WHAT YOU SHOULD DO >> Count the lines in the entries below that contain the word "Expand", with capital and small letters counting as different. Reply with the number alone.

+++ DATA IN THIS EXERCISE +++

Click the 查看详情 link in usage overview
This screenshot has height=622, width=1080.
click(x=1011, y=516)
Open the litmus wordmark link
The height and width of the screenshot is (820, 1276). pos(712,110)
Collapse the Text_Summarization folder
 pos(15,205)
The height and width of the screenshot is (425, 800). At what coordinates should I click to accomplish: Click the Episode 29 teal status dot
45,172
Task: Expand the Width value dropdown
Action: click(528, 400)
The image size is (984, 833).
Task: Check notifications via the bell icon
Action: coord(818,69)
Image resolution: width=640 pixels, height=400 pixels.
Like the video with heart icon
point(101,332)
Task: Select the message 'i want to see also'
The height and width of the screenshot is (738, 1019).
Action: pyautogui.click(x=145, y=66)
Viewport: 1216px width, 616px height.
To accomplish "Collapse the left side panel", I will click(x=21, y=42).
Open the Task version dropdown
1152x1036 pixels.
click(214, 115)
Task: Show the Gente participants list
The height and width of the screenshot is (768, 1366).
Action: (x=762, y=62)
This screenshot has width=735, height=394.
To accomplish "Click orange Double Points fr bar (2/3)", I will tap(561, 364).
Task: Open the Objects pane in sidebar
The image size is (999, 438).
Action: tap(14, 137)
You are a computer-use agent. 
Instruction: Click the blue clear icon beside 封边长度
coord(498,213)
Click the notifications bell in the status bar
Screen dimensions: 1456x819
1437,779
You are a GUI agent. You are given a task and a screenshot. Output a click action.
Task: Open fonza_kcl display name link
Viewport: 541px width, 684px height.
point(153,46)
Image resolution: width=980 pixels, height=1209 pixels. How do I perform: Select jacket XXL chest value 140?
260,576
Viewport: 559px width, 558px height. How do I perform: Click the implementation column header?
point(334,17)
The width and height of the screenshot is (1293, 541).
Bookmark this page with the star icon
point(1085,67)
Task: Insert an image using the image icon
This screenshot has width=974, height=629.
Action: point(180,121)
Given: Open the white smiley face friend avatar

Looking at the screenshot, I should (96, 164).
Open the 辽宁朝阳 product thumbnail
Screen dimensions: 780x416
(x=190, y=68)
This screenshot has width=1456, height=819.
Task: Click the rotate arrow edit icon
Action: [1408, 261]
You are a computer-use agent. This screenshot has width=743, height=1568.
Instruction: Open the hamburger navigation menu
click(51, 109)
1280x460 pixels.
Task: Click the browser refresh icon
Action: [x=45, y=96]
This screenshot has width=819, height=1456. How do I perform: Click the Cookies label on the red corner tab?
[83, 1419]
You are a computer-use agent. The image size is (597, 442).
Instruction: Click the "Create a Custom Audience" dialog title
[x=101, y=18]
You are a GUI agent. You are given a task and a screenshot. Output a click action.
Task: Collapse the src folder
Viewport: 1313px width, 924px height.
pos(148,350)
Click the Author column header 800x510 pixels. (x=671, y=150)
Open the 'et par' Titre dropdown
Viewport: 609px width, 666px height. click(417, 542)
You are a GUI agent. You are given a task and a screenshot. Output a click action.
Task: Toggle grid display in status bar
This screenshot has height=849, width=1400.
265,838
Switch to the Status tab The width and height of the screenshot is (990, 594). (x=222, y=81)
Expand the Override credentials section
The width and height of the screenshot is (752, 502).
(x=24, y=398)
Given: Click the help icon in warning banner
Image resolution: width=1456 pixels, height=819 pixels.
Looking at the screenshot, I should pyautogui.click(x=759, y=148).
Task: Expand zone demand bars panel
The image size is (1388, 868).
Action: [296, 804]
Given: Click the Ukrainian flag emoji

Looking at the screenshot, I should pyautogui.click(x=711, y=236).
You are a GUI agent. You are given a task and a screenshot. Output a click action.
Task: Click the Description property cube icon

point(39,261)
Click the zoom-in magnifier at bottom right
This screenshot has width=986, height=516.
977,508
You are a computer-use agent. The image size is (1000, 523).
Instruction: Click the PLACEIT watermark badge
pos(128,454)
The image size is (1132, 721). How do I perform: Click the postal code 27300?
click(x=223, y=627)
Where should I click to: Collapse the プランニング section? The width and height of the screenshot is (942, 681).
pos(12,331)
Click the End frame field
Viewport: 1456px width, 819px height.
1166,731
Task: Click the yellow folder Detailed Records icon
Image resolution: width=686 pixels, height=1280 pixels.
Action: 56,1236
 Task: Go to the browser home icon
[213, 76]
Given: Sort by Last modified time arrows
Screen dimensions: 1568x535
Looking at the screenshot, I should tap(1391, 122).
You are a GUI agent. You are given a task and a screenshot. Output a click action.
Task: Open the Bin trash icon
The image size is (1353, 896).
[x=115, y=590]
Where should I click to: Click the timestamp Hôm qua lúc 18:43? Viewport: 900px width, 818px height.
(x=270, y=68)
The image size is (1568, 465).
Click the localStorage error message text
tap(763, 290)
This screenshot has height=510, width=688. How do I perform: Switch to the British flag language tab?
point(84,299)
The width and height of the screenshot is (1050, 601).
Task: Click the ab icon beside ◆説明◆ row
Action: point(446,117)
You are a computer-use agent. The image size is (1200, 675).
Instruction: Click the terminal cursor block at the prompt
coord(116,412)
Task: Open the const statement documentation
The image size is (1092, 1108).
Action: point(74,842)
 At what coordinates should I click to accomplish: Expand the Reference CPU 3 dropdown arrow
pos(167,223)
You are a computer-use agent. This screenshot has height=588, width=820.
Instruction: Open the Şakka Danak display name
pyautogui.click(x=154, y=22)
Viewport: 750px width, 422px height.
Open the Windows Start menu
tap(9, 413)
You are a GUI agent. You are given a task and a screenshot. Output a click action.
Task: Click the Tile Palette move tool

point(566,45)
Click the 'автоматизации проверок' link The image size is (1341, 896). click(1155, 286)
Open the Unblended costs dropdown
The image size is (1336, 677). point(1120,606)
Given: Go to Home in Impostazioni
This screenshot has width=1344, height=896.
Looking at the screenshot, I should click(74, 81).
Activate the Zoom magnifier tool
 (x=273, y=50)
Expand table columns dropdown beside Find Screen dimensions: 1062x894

+++

WRITTEN RESPONSE >> 5